| Given text |
* Begin *
Ground 1A: new evidence
157Pursuant to ground 1A, the appellant sought to introduce evidence of a letter, dated 30 September 2011, from the Walt Disney Company (Australia) Pty Ltd to the appellant's solicitors. The letter was in response to a letter from the appellant's solicitors, dated 19 September 2011, in which they stated:
"We understand that the movie the Incredibles was released into cinemas for the first time world wide into London in October 2004 and into November 2004 in the USA. Would you please confirm in writing if this is correct or if the movie The Incredibles was released earlier any where else in the world and if so what date and where.
We also require the same information regarding the movie Chicken Little. We understand this movie was first released in 2005. Would you please provide written confirmation of the release date into cinemas and [w]here this was."
158The Walt Disney Company responded:
"The Incredibles was released in UK on November 19 2004 and in USA on November 5, 2004. Chicken Little was released in UK on January 27, 2006 and in USA on November 4, 2005.
* End *
| Dataset content |
* Begin *
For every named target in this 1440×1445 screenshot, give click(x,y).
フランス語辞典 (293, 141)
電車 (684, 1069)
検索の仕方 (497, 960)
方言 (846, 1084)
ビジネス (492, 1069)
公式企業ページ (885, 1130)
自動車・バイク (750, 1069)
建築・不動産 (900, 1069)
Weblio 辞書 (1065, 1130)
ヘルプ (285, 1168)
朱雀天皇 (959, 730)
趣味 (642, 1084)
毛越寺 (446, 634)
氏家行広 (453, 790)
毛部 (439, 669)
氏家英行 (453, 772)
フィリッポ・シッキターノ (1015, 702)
* End *
* Begin *
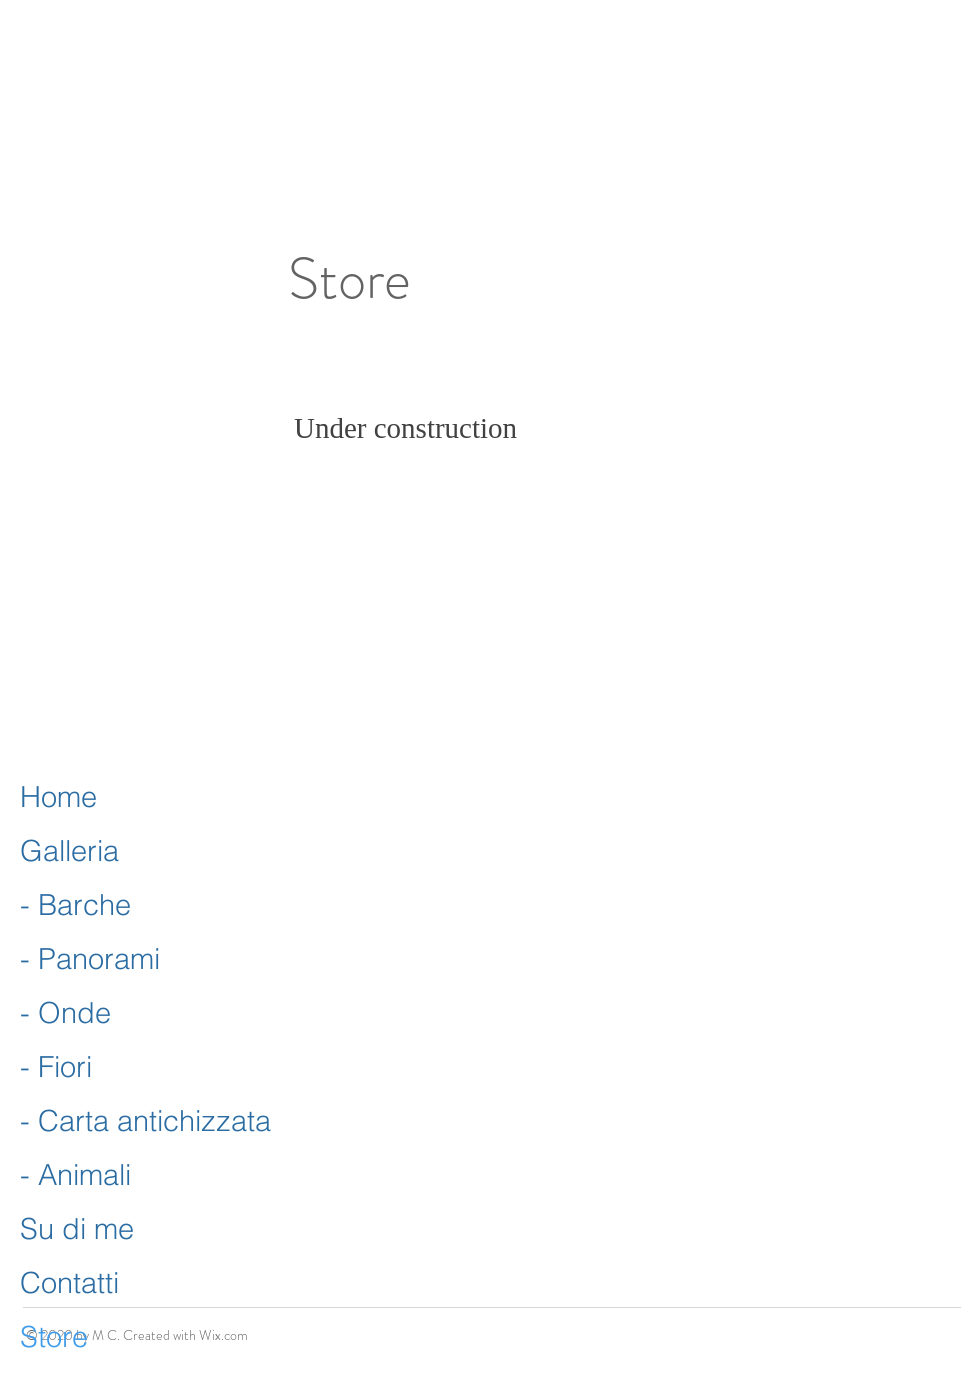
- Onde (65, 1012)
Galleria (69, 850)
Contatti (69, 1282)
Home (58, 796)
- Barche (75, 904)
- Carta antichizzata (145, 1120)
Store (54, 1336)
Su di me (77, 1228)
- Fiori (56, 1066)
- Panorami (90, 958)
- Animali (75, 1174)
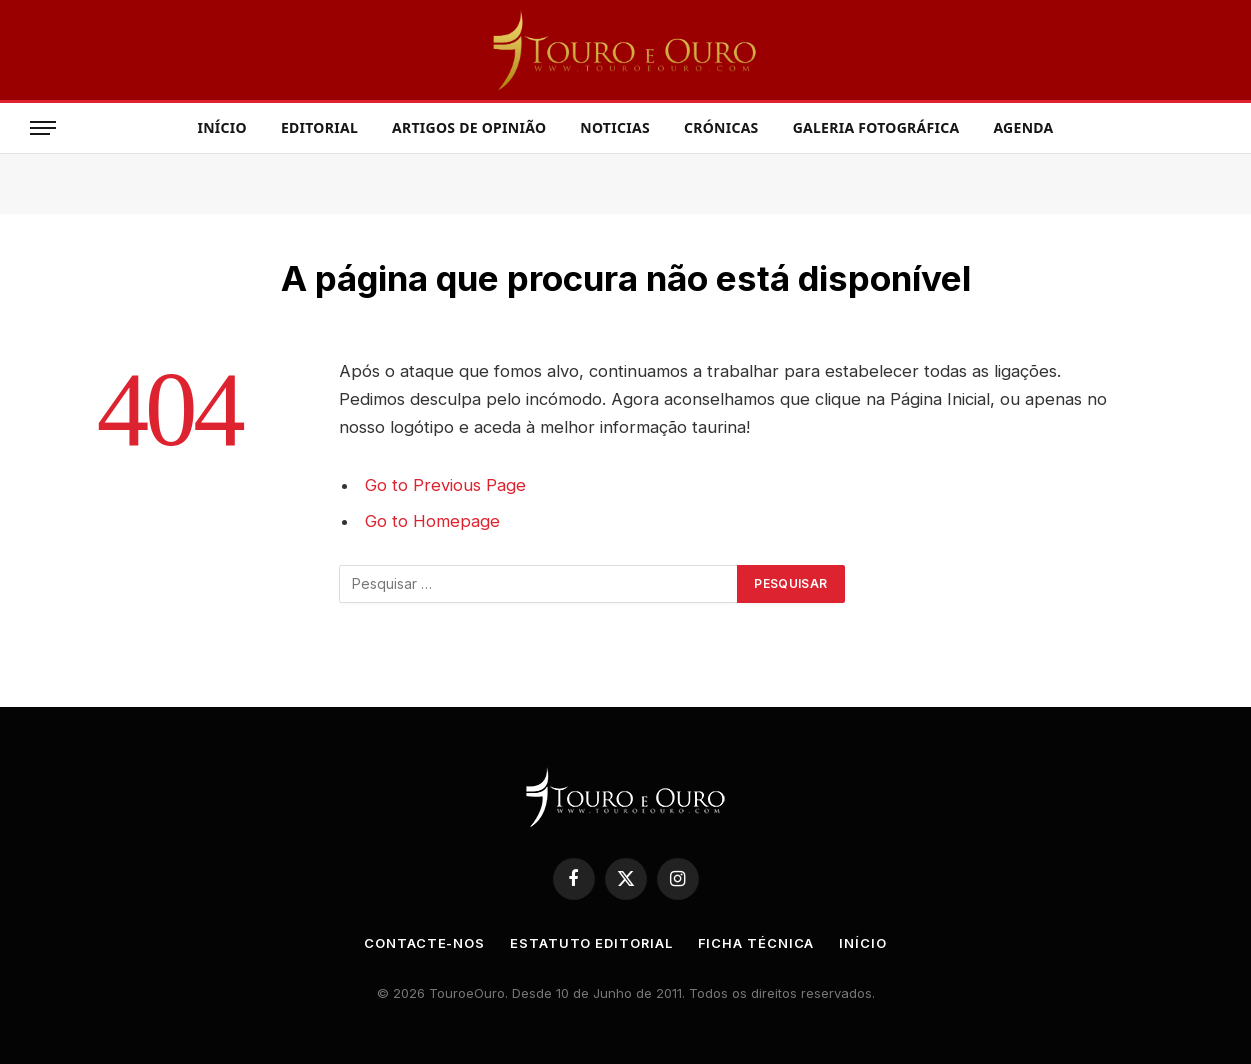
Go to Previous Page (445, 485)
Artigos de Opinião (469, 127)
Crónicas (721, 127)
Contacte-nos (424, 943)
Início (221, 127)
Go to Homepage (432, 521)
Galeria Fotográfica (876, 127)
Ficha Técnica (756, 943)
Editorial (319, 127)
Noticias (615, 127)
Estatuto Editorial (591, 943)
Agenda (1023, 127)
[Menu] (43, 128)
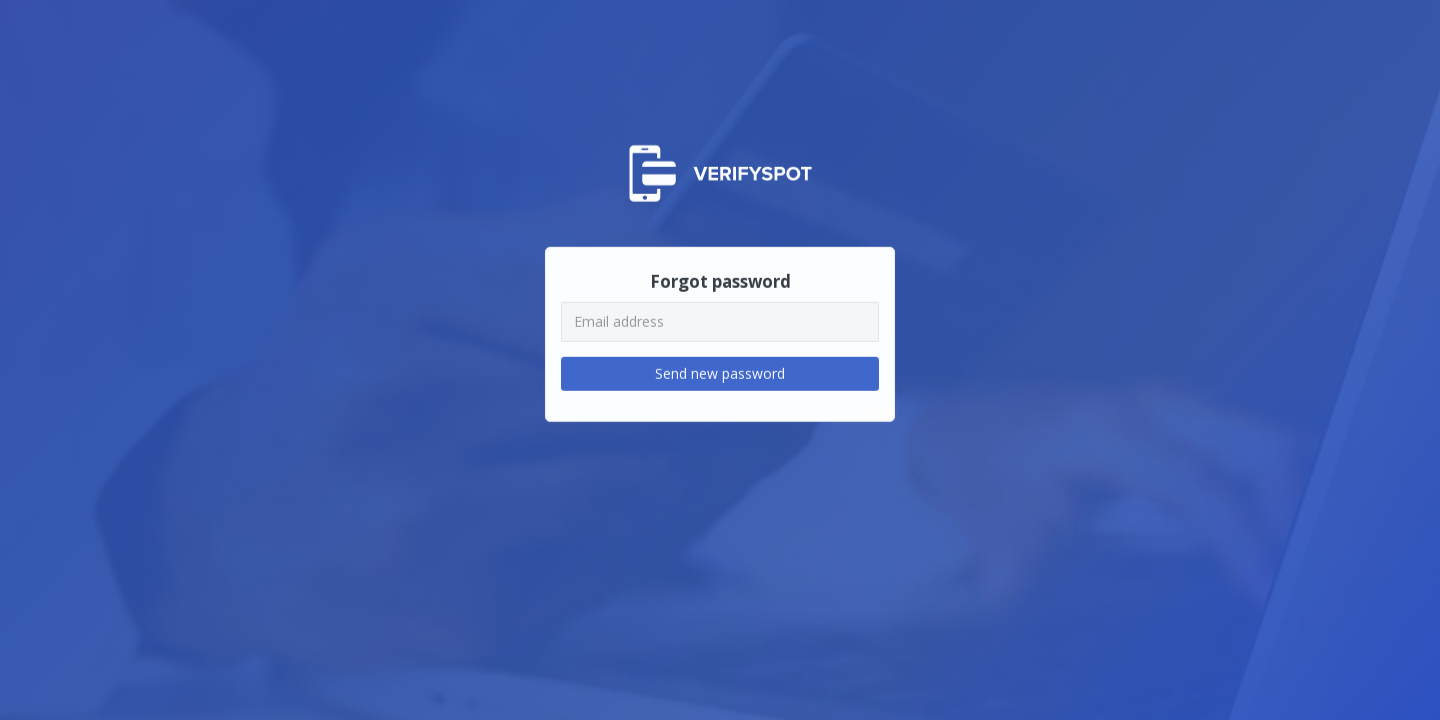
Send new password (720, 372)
* End *
* Begin *
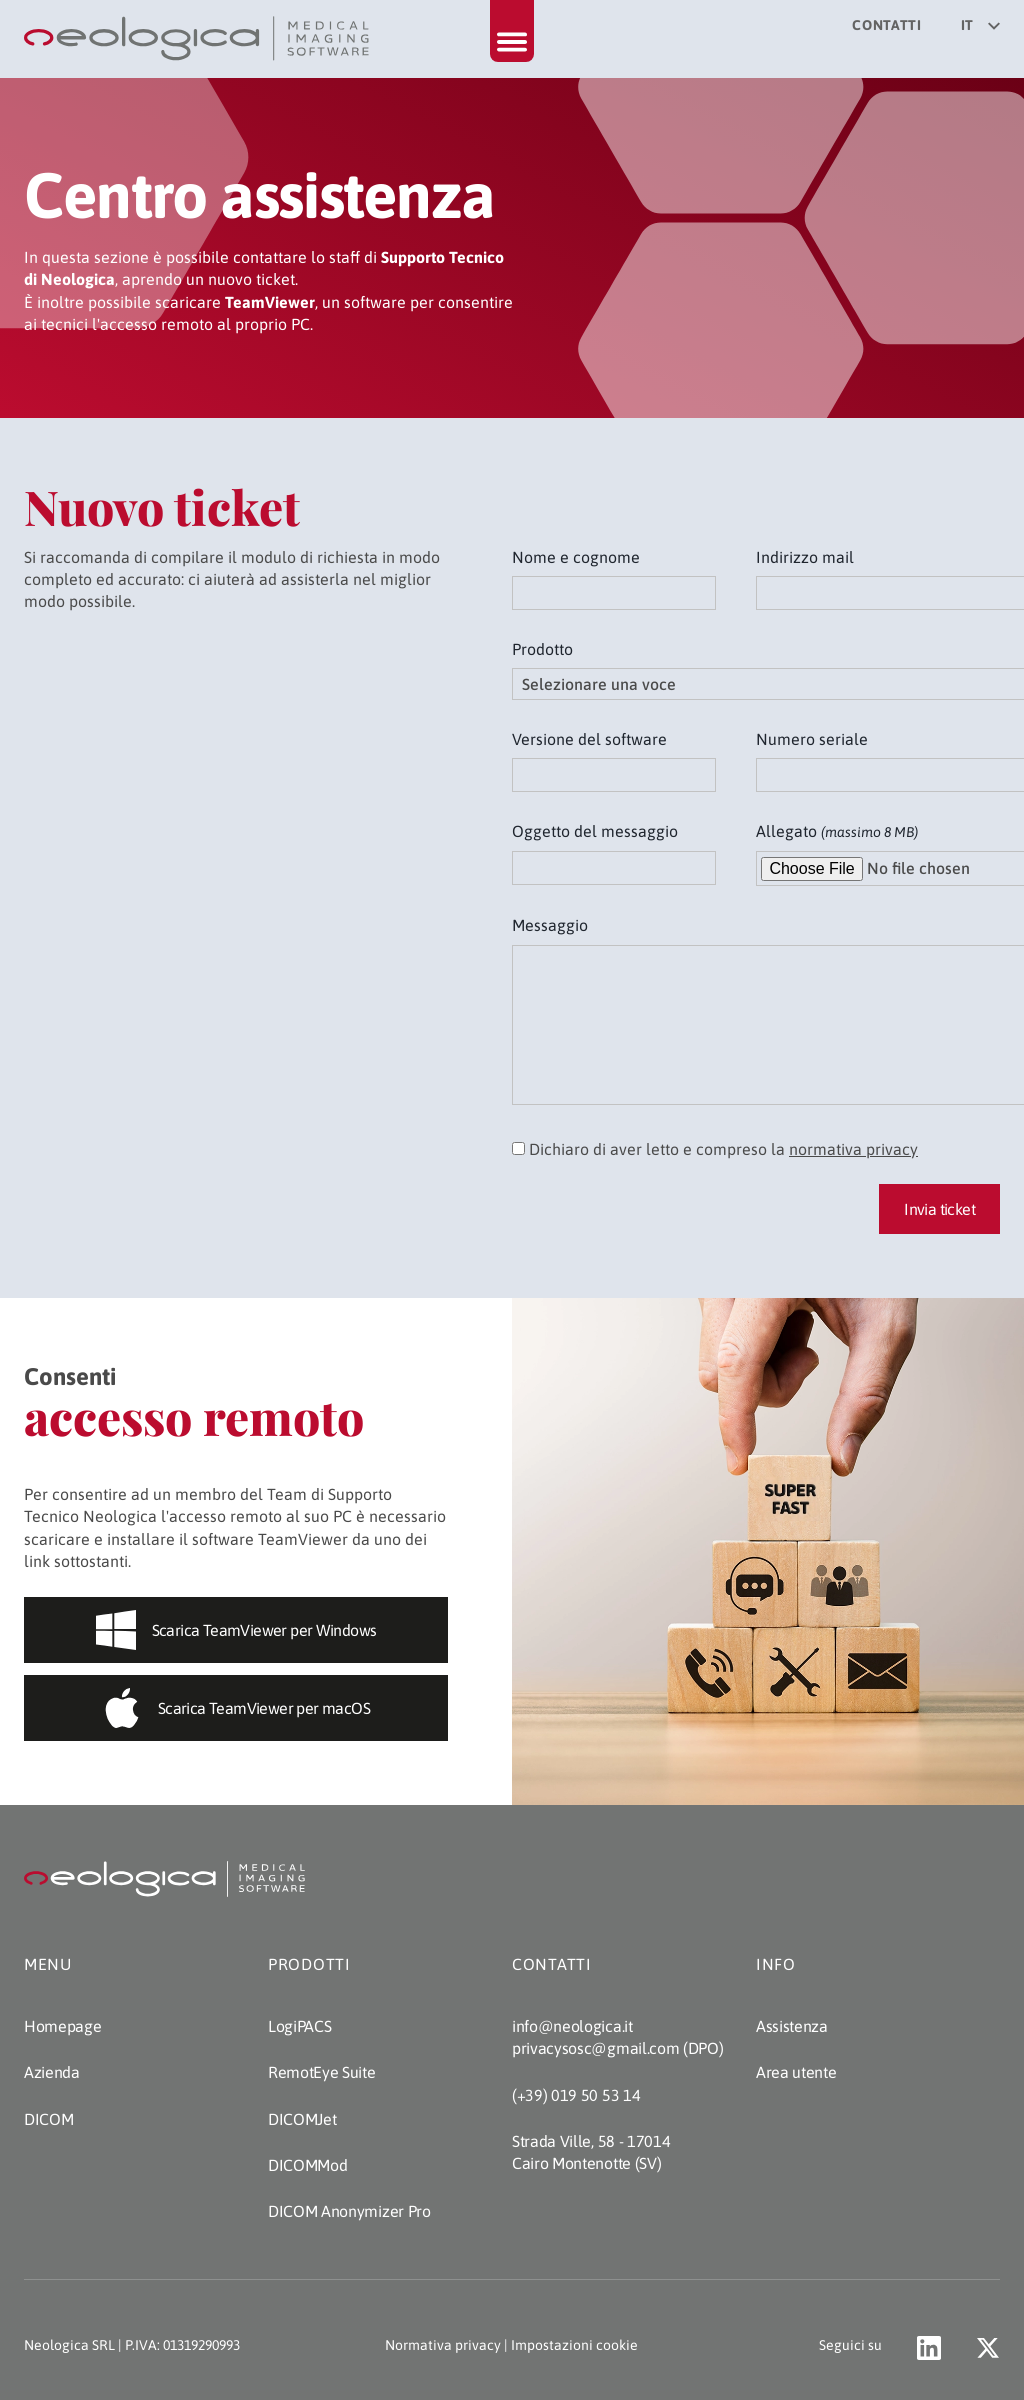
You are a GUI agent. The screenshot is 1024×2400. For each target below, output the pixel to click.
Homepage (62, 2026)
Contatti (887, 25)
* End *
| Set problem 1 |
Rewrite the records from the line containing "Galleria (69, 850)" down through the line containing "Artigos de Opinião (469, 127)", changing "Panorami" to "Paesaggi" and leaving all else unchanged. Omit the picture lines.
| Set problem 2 |
Extend the passage on the film release dates for The Incredibles and Chicken Little from the point where it stops.
The text and the records were taken from separate, unrelated sources.

| Written answer 1 |
Galleria (69, 850)
Contatti (69, 1282)
Home (58, 796)
- Barche (75, 904)
- Carta antichizzata (145, 1120)
Store (54, 1336)
Su di me (77, 1228)
- Fiori (56, 1066)
- Paesaggi (90, 958)
- Animali (75, 1174)
Go to Previous Page (445, 485)
Artigos de Opinião (469, 127)

| Written answer 2 |
The USA dates are the first dates of release worldwide for each picture."
159This ground is inextricably linked with the challenge raised in ground 1, that the evidence did not support the verdict of guilty. However, before dealing with that issue, it is convenient to consider the principles relating to admission of fresh and new evidence.
160The principles with respect to 'fresh evidence' and 'new evidence' are well settled. Kirby J's summary of the relevant principles in R v Abou-Chabake [2004] NSWCCA 356; 149 A Crim R 417 at [63], has been cited with approval in the case law including recently in Wood v R [2012] NSWCCA 21; Aouad and El-Zeyat v R [2011] NSWCCA 61; 207 A Crim R 411. It is helpful to set out that part of Kirby J's judgment:
"The authorities in respect of fresh evidence have recently been collected and analysed by Giles JA in R v Bikic [2002] NSWCCA 227, and Heydon JA in R v M [2002] NSWCCA 66 at paras 61-64; see also R v Sleiman [2003] NSWCCA 231 paras 101-105. The test was stated by Barwick CJ in Ratten v The Queen (1974) 131 CLR 510 at 518-520 (McTiernan, Stephen and Jacob JJ agreeing). It was reaffirmed in Lawless v The Queen (1979) 142 CLR 659 by Mason J at 674-5 (Barwick CJ and Aiken J agreeing). The principles may be summarised as follows:
First, a distinction is made between 'new evidence' and 'fresh evidence'. Fresh evidence is evidence not available to the accused at the time of the trial, actually or constructively. Evidence is constructively available if it could have been discovered, or available at the trial by the exercise of due diligence.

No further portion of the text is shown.